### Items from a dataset
________

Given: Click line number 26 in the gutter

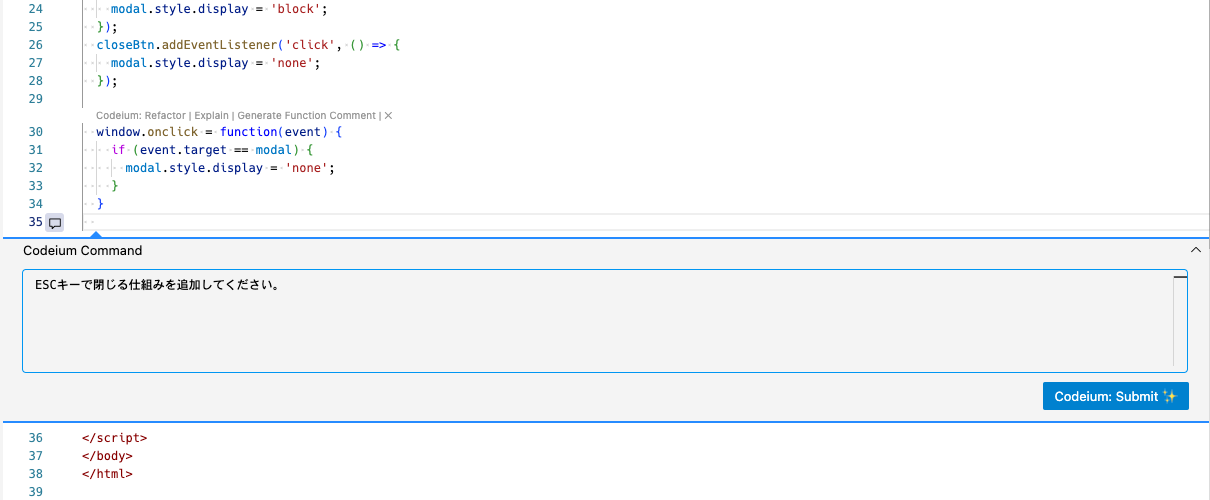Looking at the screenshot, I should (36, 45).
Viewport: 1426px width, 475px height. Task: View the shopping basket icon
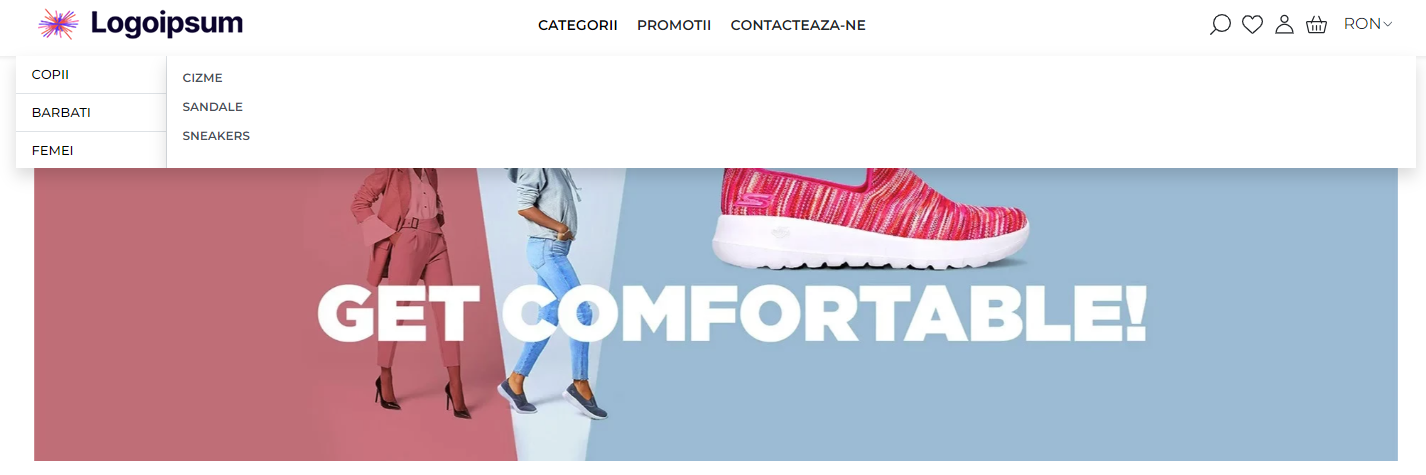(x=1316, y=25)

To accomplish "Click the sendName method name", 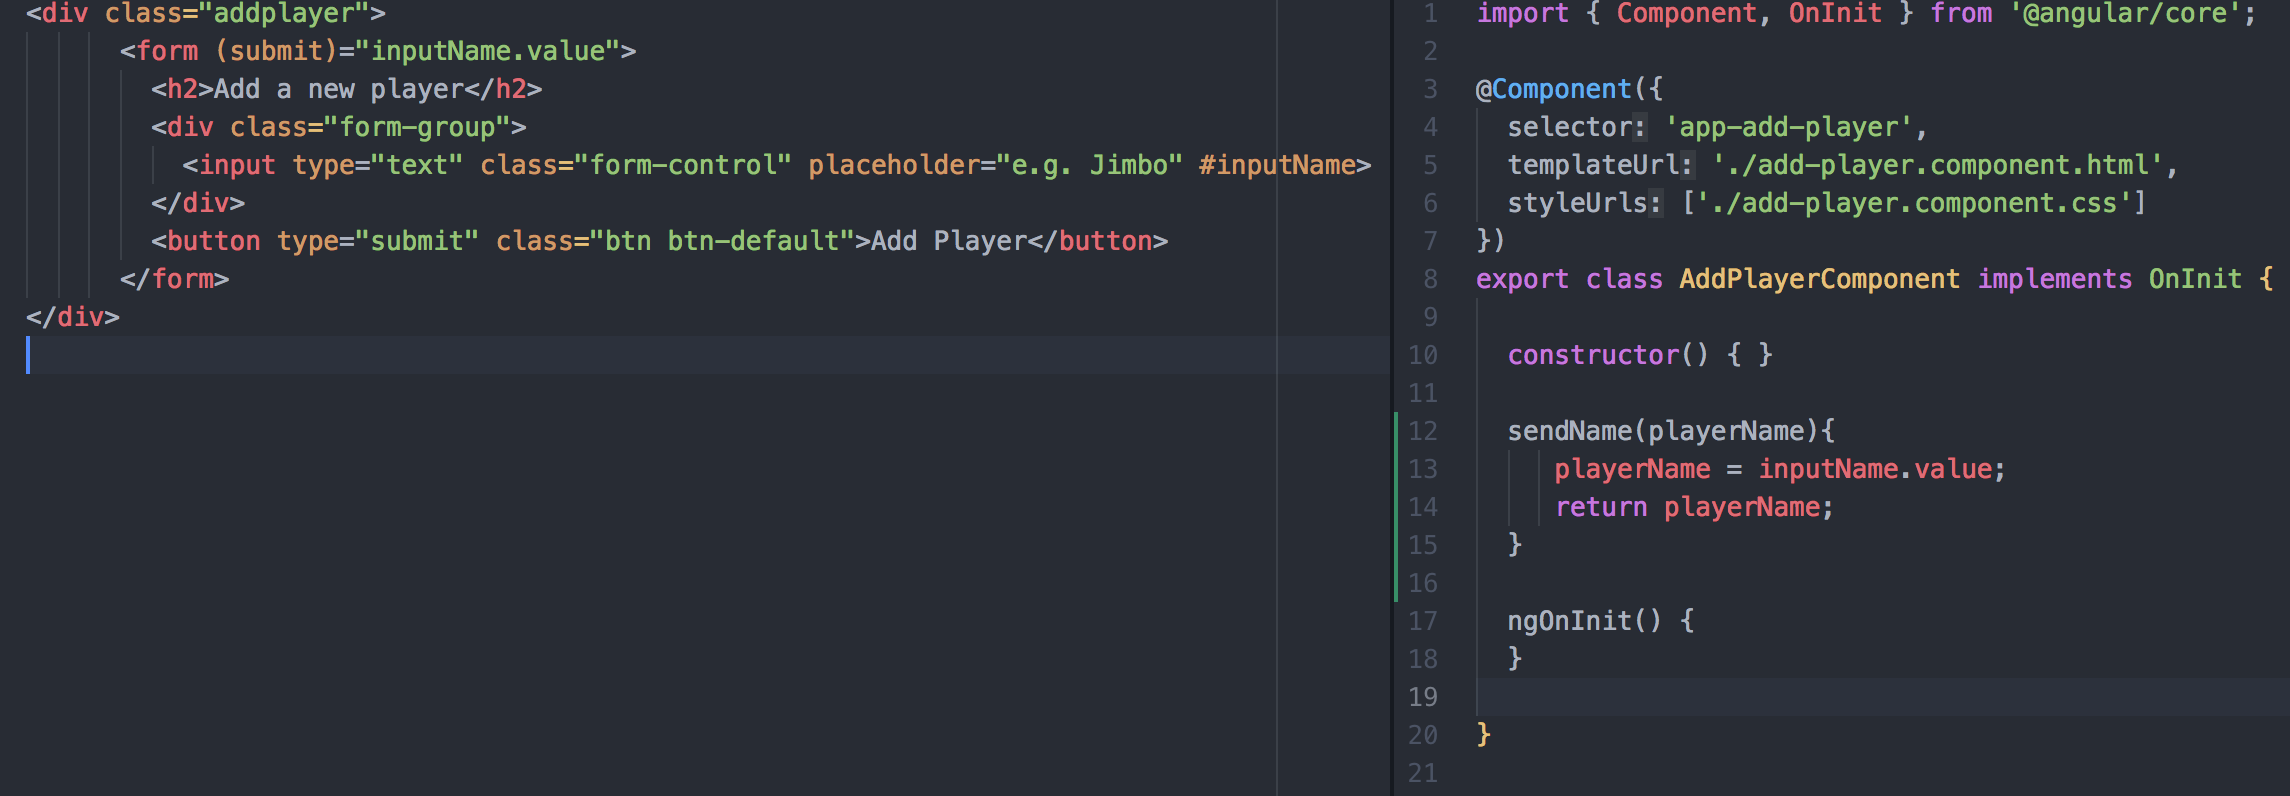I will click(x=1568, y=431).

________

### Do this
Give the records above, from their first line through the line containing "(x=1316, y=25)", as a JSON list of strings with one string per line and blank lines omitted. Leave the pictures out.

### Task result
[
  "Given: Click line number 26 in the gutter",
  "Looking at the screenshot, I should (36, 45).",
  "Viewport: 1426px width, 475px height. Task: View the shopping basket icon",
  "(x=1316, y=25)"
]